Si leggano questi versi tradotti dal Pagani-Cesa dalla Eternità di Haller[40]:

E allor che un nuovo nulla avrà la terra

assorta inabissata, allor, che solo

vuoto spazio sarà l’ampio Universo,

allor, che i nuovi Cieli, in cui diverse

dalle presenti brilleran le stelle,

essi pure i lor corsi avran compiuti...

Cupe foreste, ove di luce un raggio

non penetrò giammai fra i spessi rami,

ove serba ogni selva in sé dipinta

la notte della tomba; annose balze

ove raminghi infra le balze e i dumi

le triste melodie stansi alternando

i solitarj augelli; o rauchi rivi,

che lentamente l’onde sonnacchiose

per questi aridi colli in sen versate

d’infeconde paludi, o piani adusti;

valli immense d’orror, voi della morte

pingetemi l’aspetto, il duol pascete

d’un gelido terror, scorgasi in voi

della tremenda Eternità l’immago.

Non c’è ancora un autonomo nucleo personale che vivifichi queste parole, questi accenni di nuova sensibilità in una disposizione ancora tradizionale, ma quale cadenza nuova in questi endecasillabi dove nuclei piú intensi (e specialmente a singole parole si affidano i traduttori, piú affascinati dalla forza di una parola che non capaci di ricreare dal proprio intimo l’atmosfera che quelle parole nell’originale caricavano di suggestione), dove frasi piú insolite («la notte della tomba»), accostamenti di natura e sentimenti, sulla direzione di una desolazione, di una tristezza della natura, inclinano il verso ad una armonia piú molle, meno lineare.

Se si afferma nei traduttori questa presentazione di elementi sentimentali e poetici di orrore, di tristezza cupa, limitata e spesso esitante (originale e piena sarà nell’Alfieri), piú facilmente si insinua in loro, e attraverso loro nella lingua poetica italiana, un nuovo senso di idillio preromantico, di malinconia soave, non piú appoggiato ad una lieta e sensuale armonia di paesaggio, di natura, di pacata umanità (l’Aminta tassesca), ma ad un sentimento di fragilità, di sventura dell’uomo che porta come l’ombra di un cielo di bellezza immortale in un mondo bello ma transeunte.

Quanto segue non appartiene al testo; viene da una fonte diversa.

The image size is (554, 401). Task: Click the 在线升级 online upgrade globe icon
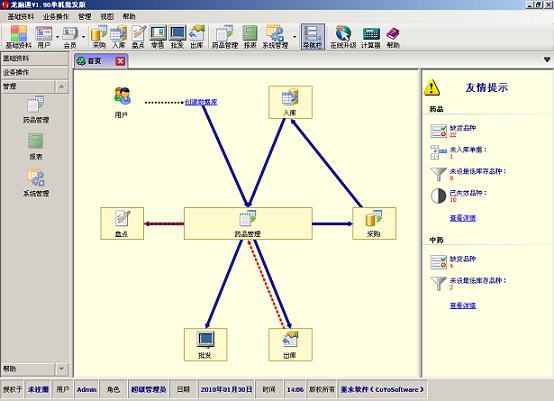343,37
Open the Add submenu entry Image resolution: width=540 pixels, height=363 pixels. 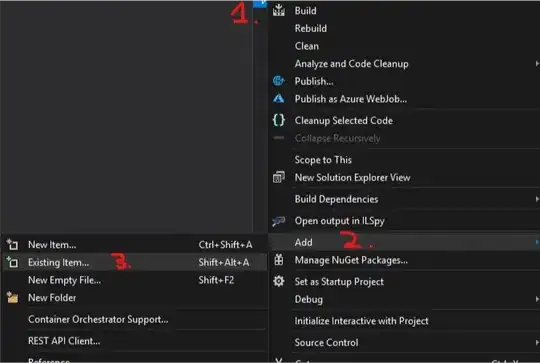pyautogui.click(x=404, y=242)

Affiora piú facilmente quel senso di infelicità idillica, quell’impasto di grazia e di malinconia che trovava una giustificazione piú evidente in un inganno di languore arcadico:

Era l’Autunno, alma stagion soave

che al riposo ne invita, e sovra ogni altra

nell’anime sensibili riversa

dolce melanconia, dolci pensieri.

Cosí nella versione della Roberti-Franco dalle Tombe di Hervey[41], in mezzo a tanta decorazione arcadica, a tanto gusto di precisione illuministica, entra agevolmente un tono di maliosa sensibilità autunnale che porta la musica dell’idillio classicista a musica piú sfatta e piú trepida.

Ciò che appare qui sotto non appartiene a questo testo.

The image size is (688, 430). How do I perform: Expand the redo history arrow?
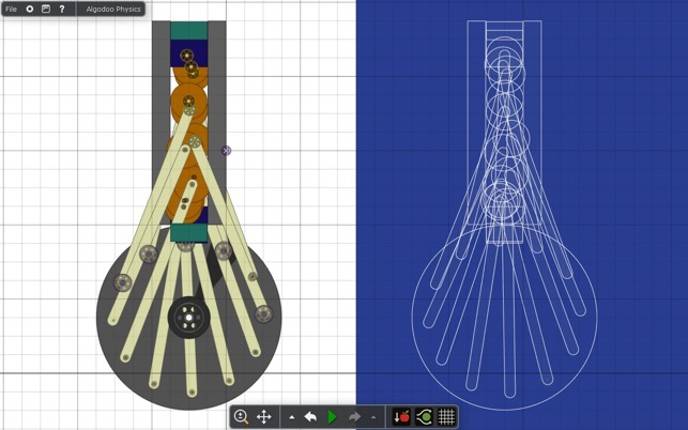pos(373,417)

Per questa strada piú facile si giungeva a fare guida della costruzione poetica quella libera sentimentalità, quella libera vita del cuore che diviene il passaporto, anche troppo evidente, della lirica; la quale risorge ad una autonomia proprio per merito di questo impeto sentimentale dopo la limitata libertà arcadica, in cui la cartesiana chiarezza, l’eleganza socievole danno alla lirica un tono di sensibilità guidata dall’intelligenza che misura le sfumature, i margini del brio e del languore, e dopo la funzionalità illuministica che la sintesi pariniana utilizzò mantenendo nei limiti del realismo, del didascalismo, della precisione sensistica e classicistica una adeguata capacità di espressione.

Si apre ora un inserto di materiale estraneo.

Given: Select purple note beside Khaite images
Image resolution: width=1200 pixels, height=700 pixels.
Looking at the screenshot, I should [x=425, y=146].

Era questo un atteggiamento piú agevole per la cultura letteraria degli scrittori italiani e permetteva un’assunzione piú facile della nuova sensibilità: in mezzo al preziosismo settecentesco che indulgeva a diminutivi inesistenti nell’originale, a parolette della topica arcadica, si fa strada l’intonazione sentimentale a cui l’arcadica traduttrice cedeva sotto la suggestione per lei equivoca del testo sulla china della sensiblerie sensistica una volta messa non al servizio della raison, ma tutta liberata e quindi facilmente risolta in musica di lirica tenerezza, in costruzione di immagine ad eco sentimentale. Era un po’ l’incertezza e l’equivoco, il timido passaggio da razionalismo a romanticismo sulla unica costante del sensismo sciolto in sentimentalismo, che abbiamo notato anche nelle nuove intuizioni di poetica dei Bettinelli o dei Baretti:

Voce d’augello annunziator d’albori,

auretta del mattin che incenso olezza,

queruli lai di rondinella amante,

tonar di squilla o rintronar di corno

non gli alzeran del loro letto umile.[42]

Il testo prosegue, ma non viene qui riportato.